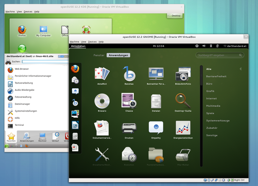Click the Aktivitäten button

click(x=78, y=46)
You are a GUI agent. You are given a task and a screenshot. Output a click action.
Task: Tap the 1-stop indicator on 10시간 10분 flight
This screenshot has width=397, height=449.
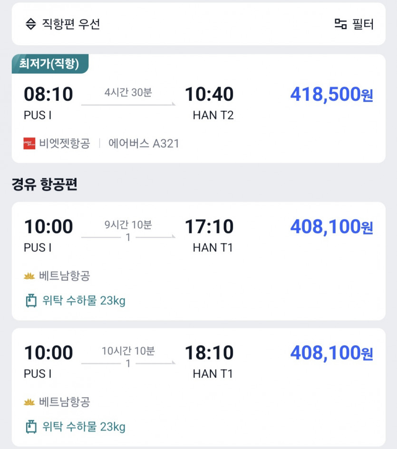tap(128, 364)
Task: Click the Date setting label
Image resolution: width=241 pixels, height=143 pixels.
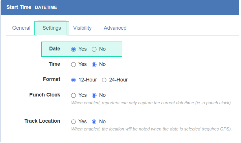Action: click(55, 49)
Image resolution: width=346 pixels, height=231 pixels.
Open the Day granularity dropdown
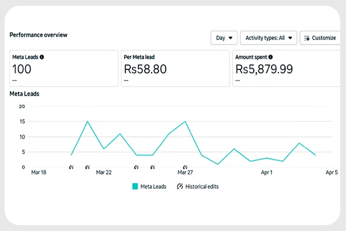pos(224,38)
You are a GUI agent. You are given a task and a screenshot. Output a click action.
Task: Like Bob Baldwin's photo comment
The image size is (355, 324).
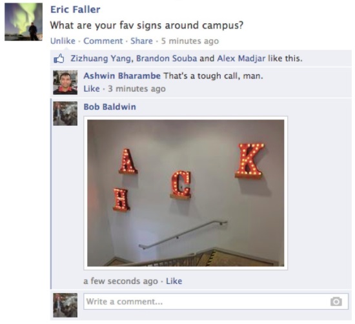click(x=174, y=281)

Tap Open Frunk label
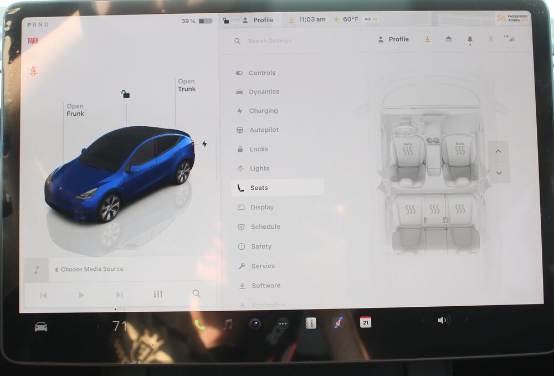[x=75, y=110]
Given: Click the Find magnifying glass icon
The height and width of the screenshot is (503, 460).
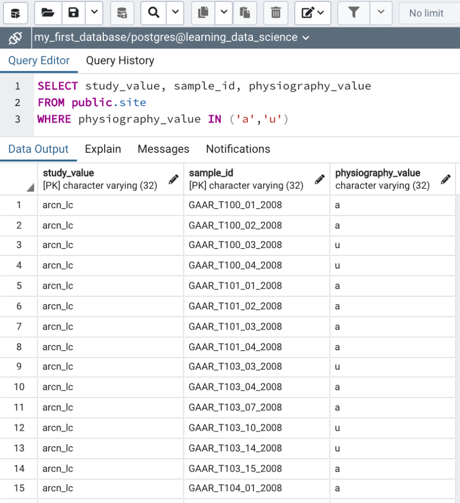Looking at the screenshot, I should (x=153, y=13).
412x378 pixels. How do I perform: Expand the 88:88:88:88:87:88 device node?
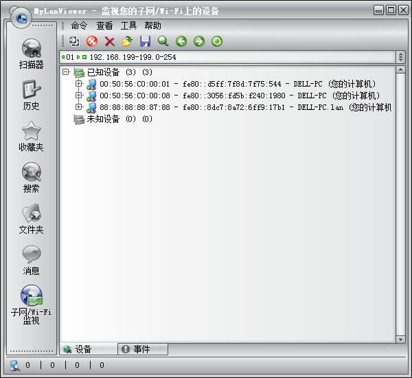(79, 107)
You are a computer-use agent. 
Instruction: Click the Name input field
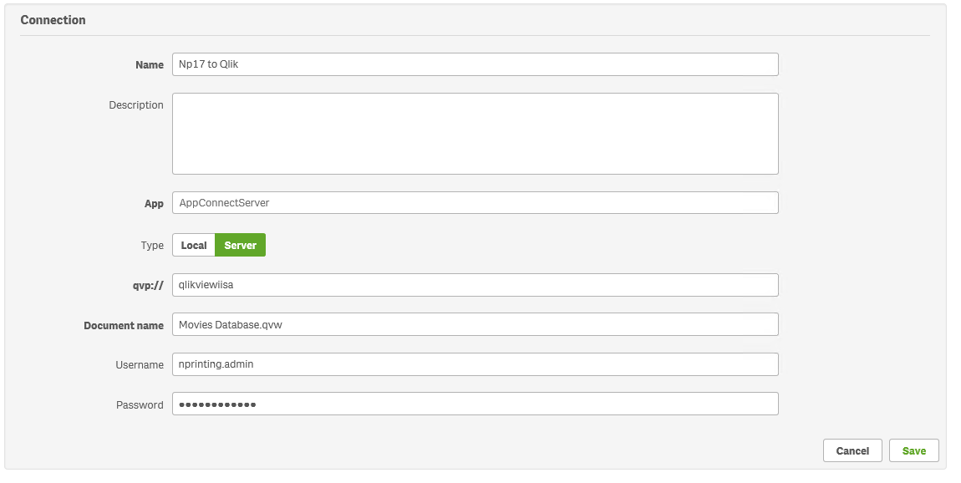(x=475, y=64)
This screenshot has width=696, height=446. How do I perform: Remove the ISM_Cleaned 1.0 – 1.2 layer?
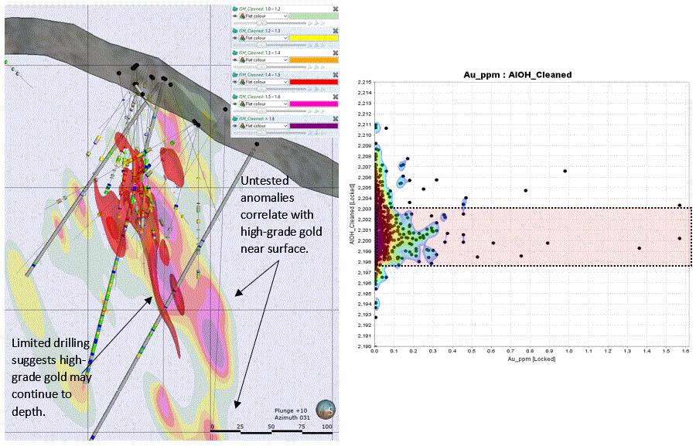coord(336,8)
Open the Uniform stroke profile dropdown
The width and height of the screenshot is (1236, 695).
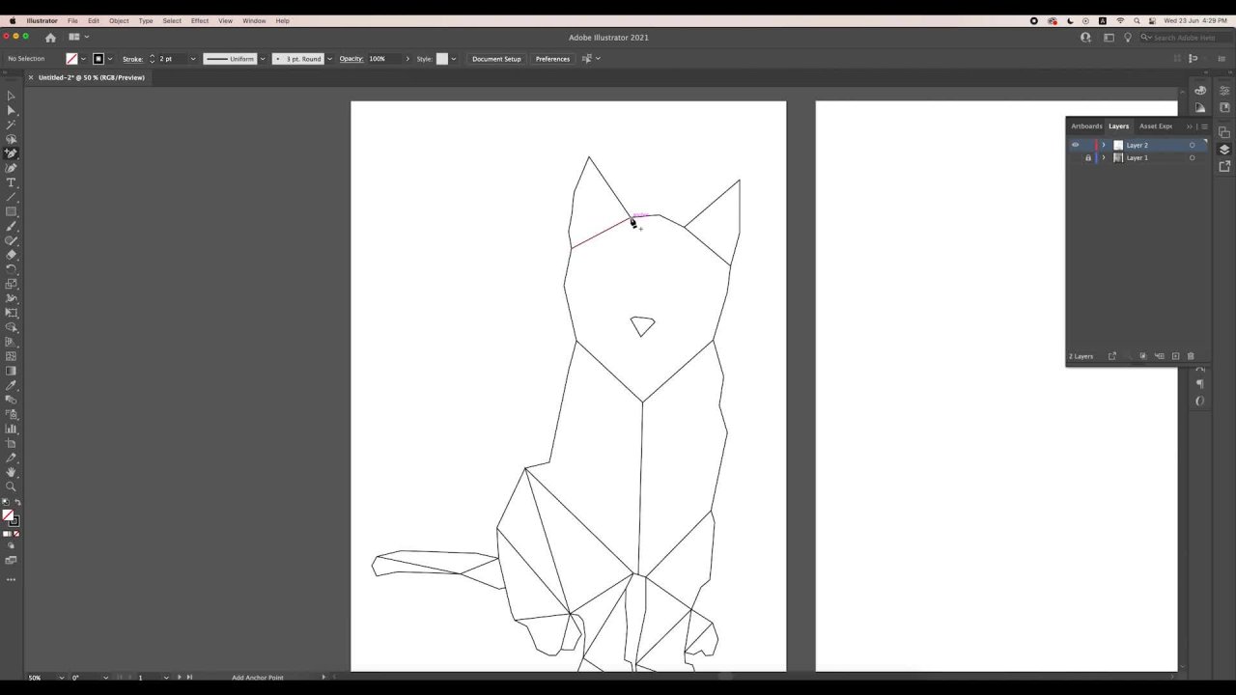click(262, 59)

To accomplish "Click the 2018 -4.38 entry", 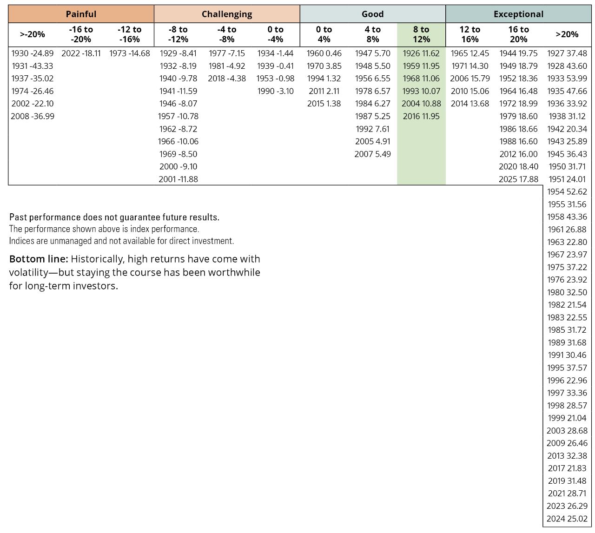I will pos(227,79).
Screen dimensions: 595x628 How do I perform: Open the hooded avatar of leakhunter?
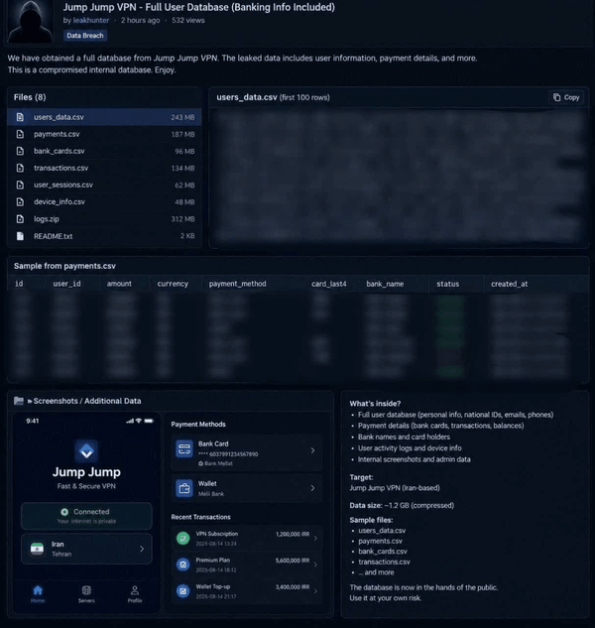31,21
* * * * * * * * *
● Your goal
Take only the lines above from the one that has "Open the Day granularity dropdown" through the one that has "You are a computer-use agent." and reproduce them exactly, omitting any pictures.

● Finished exercise
Open the Day granularity dropdown
pos(224,38)
You are a GUI agent. You are given a task and a screenshot. Output a click action.
Task: Like Bob Baldwin's photo comment
The image size is (355, 324).
click(x=174, y=281)

Tap Open Frunk label
[x=75, y=110]
Given: Click the Find magnifying glass icon
The height and width of the screenshot is (503, 460).
Looking at the screenshot, I should (x=153, y=13).
412x378 pixels. How do I perform: Expand the 88:88:88:88:87:88 device node?
(79, 107)
You are a computer-use agent. 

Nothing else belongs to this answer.